Tudo isso pelo “farto e abundante” salário de professor. E depois questionam a falta de bons professores no mercado, ou ainda mais, a falta de jovens que se interessam pela carreira. Por que será??


Nos últimos 2 dias eu recebi as seguintes manchetes:


·       Professora idosa é espancada por família de aluno de sete anos.

·       'Ela está inconformada', diz diretor sobre professora esfaqueada por alunos do 7º ano em Caxias do Sul


...e a pergunta que ecoa é: até quando?


Até quando vamos aceitar a naturalização da violência contra professores, a desvalorização da docência e o abandono por parte das instituições? Ser professor hoje é resistir todos os dias. Resistir ao descaso, ao desrespeito, à precarização da profissão e à invisibilidade social que a acompanha.
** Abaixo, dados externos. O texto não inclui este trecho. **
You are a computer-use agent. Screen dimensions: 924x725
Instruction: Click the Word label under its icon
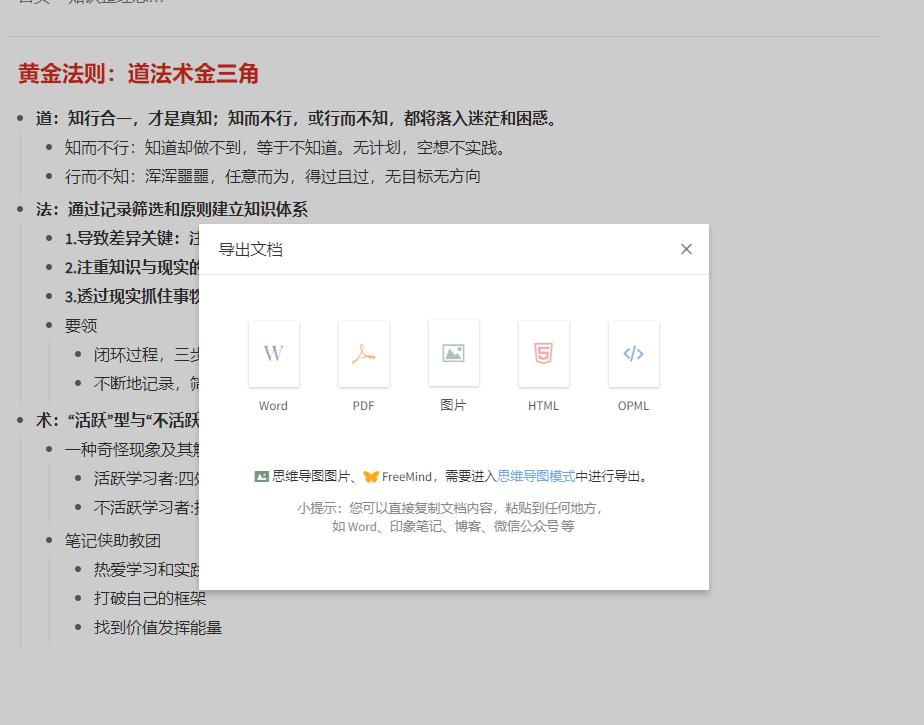click(273, 406)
A profissão docente está sendo sucateada. E não é força de expressão. É um processo contínuo de negligência que começa com os baixos salários e vai até a total falta de respaldo em situações críticas. Professores estão adoecendo física e emocionalmente, pedindo exoneração, abandonando a sala de aula em busca de outras oportunidades — e, com razão. Porque não há vocação que resista à exploração disfarçada de “missão”.
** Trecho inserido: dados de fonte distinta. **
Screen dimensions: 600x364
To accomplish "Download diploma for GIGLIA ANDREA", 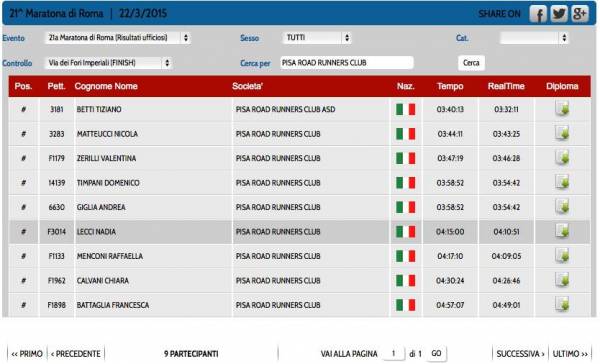I will [562, 207].

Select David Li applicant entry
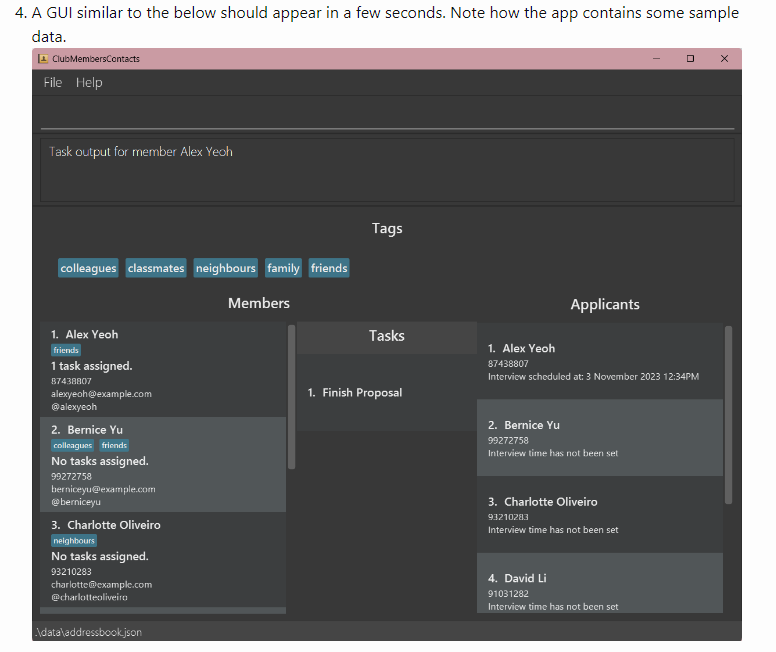pyautogui.click(x=600, y=583)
Enquanto isso, os discursos oficiais seguem romantizando a docência. Dizem que “ensinar é um ato de amor”, mas se esquecem que amor nenhum paga boleto. E quando o professor reclama? Ah, é ingrato. Porque na cabeça de muitos, ainda reina a ideia ultrapassada de que educar é um “dom” — como se estudar anos, pagar por formação contínua, se atualizar, investir do próprio bolso em materiais, livros e cursos fosse algo secundário.


A verdade é que ninguém quer enxergar o colapso.
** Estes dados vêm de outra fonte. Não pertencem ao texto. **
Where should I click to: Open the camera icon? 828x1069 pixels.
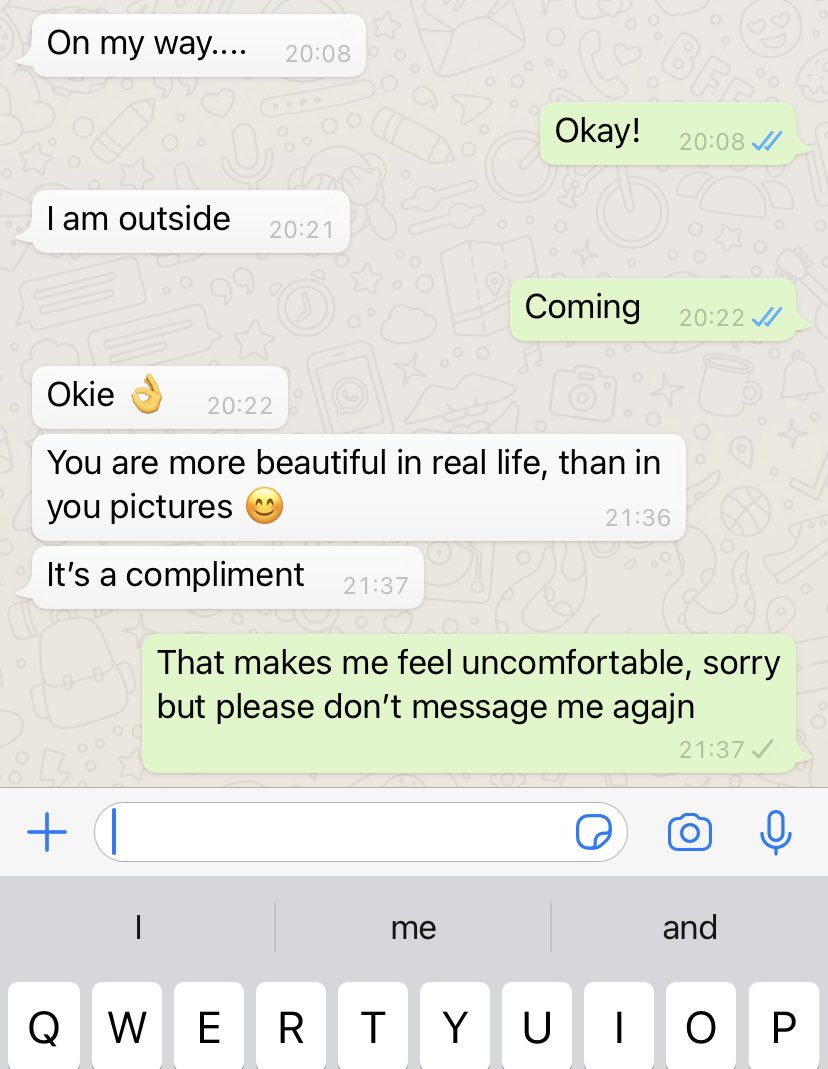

As escolas — especialmente as públicas, mas não só — estão virando zonas de guerra emocional. Pais que terceirizam a educação dos filhos, mas exigem resultados perfeitos. Alunos que, empoderados pela impunidade e pela falta de limites, desafiam, agridem e humilham seus professores sem medo de consequências. E um sistema governamental que fecha os olhos e ainda cobra que façamos “mais com menos”.


Não é à toa que muitos profissionais da área estão exaustos, deprimidos, à beira do burnout. E quando adoecem? São vistos como fracos, incapazes. Afinal, quem mandou escolher ser professor, não é mesmo?


Mas deixa eu te contar uma coisa que ninguém diz: é impossível ter qualidade na educação sem respeito a quem educa.


Não dá para esperar excelência de quem é tratado com desprezo. Não dá para formar cidadãos críticos, empáticos, criativos e humanos em um ambiente onde os próprios professores são desumanizados.